Work to be completed:
Copy the lines of the listing below, starting at the line that contains "Task: Click the" and continuing through the end of the listing. Move every coordinate in the answers by -147, and leave the pictures out.

Entries for locating words and elements
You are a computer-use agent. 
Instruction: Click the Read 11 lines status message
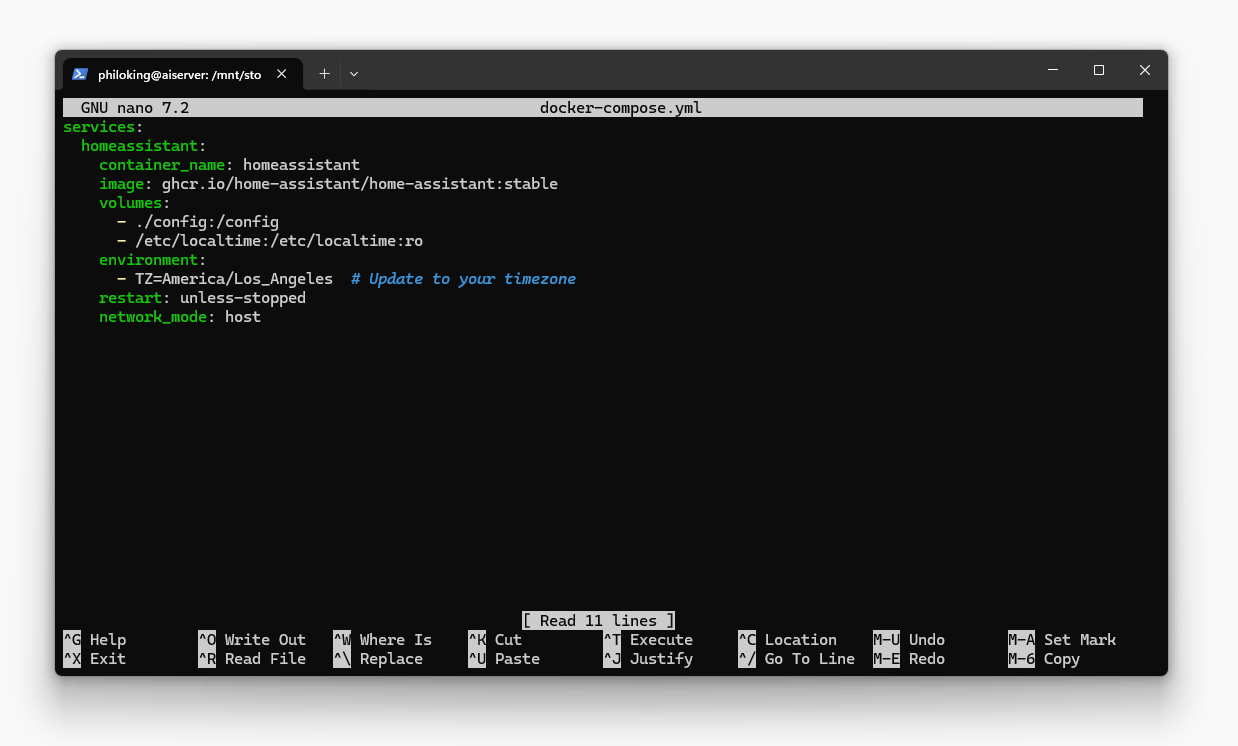pyautogui.click(x=598, y=620)

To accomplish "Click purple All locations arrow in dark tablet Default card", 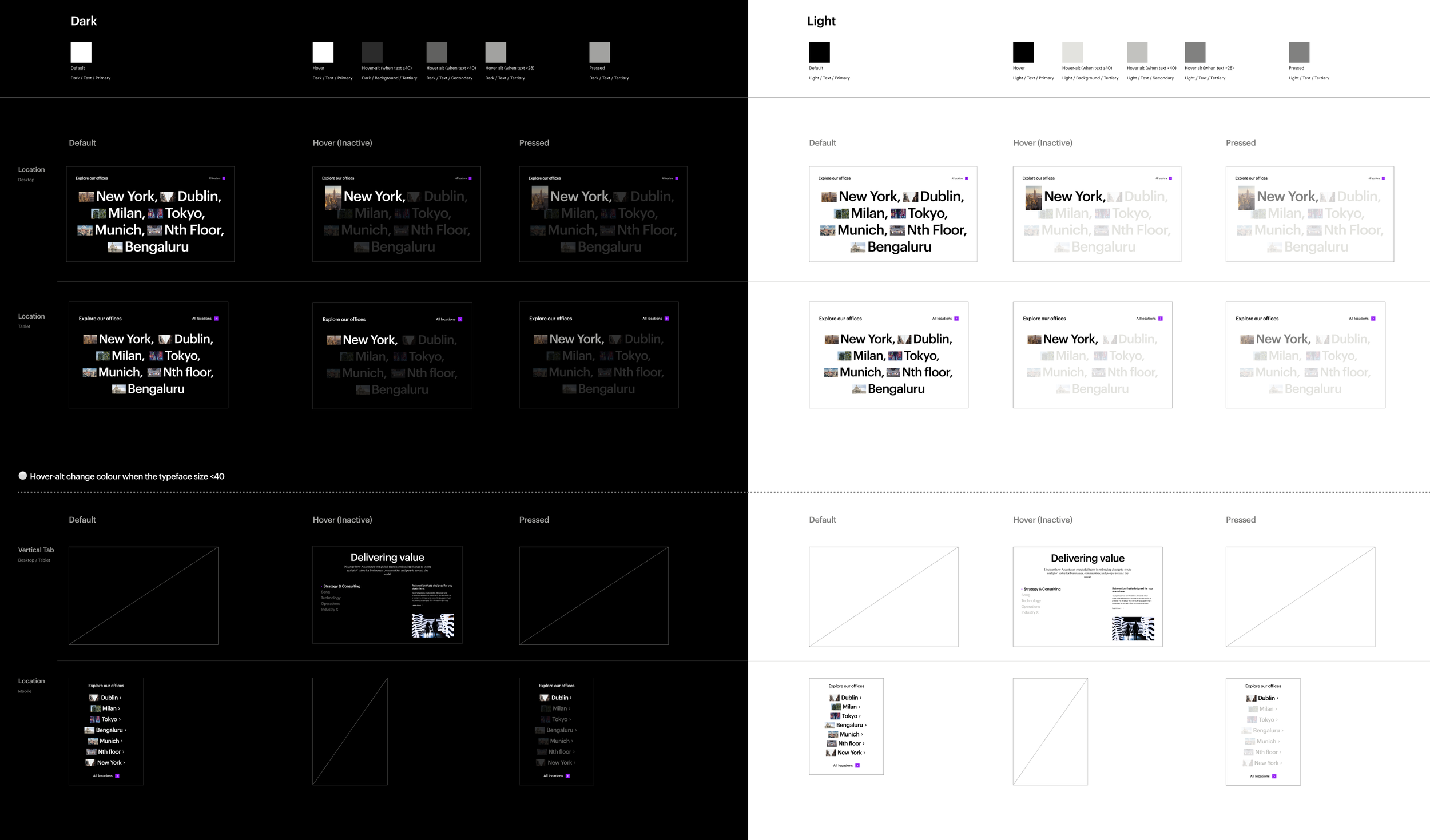I will [x=216, y=319].
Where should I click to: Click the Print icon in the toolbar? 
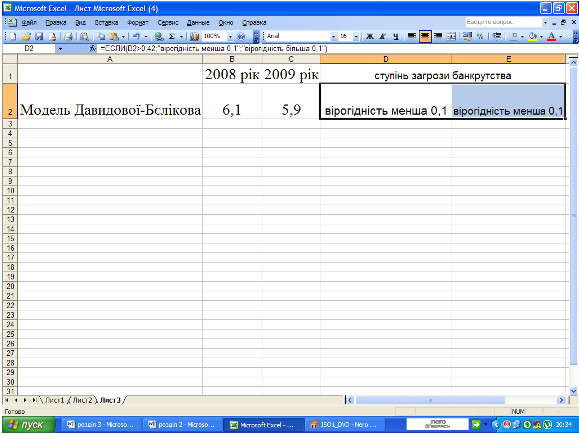[68, 37]
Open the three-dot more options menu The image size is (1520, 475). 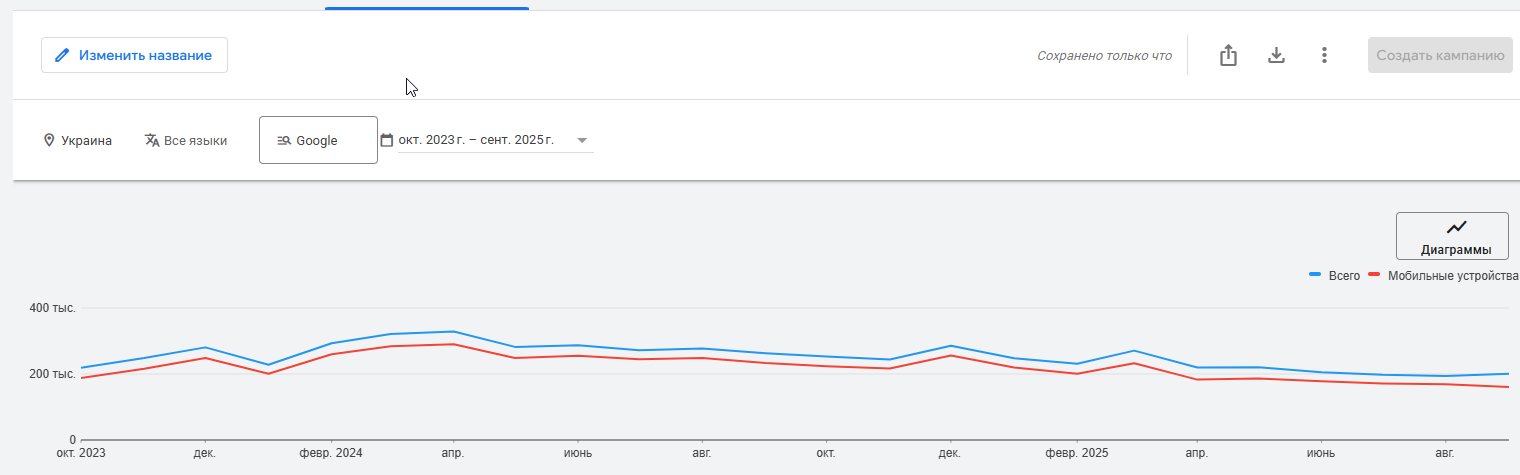tap(1324, 56)
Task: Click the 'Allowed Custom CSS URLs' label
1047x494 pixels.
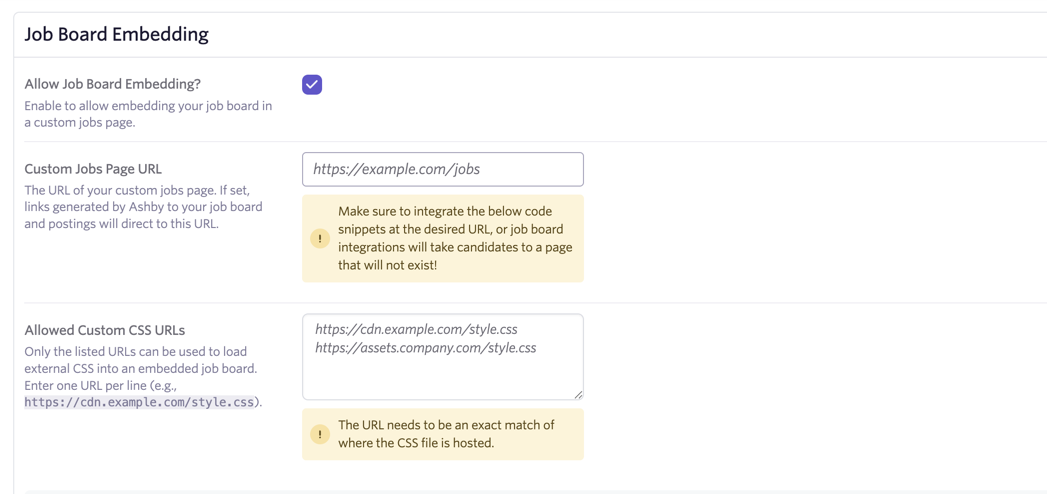Action: 105,330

Answer to this exercise:
Task: Click the 'Allowed Custom CSS URLs' label
1047x494 pixels.
Action: -42,183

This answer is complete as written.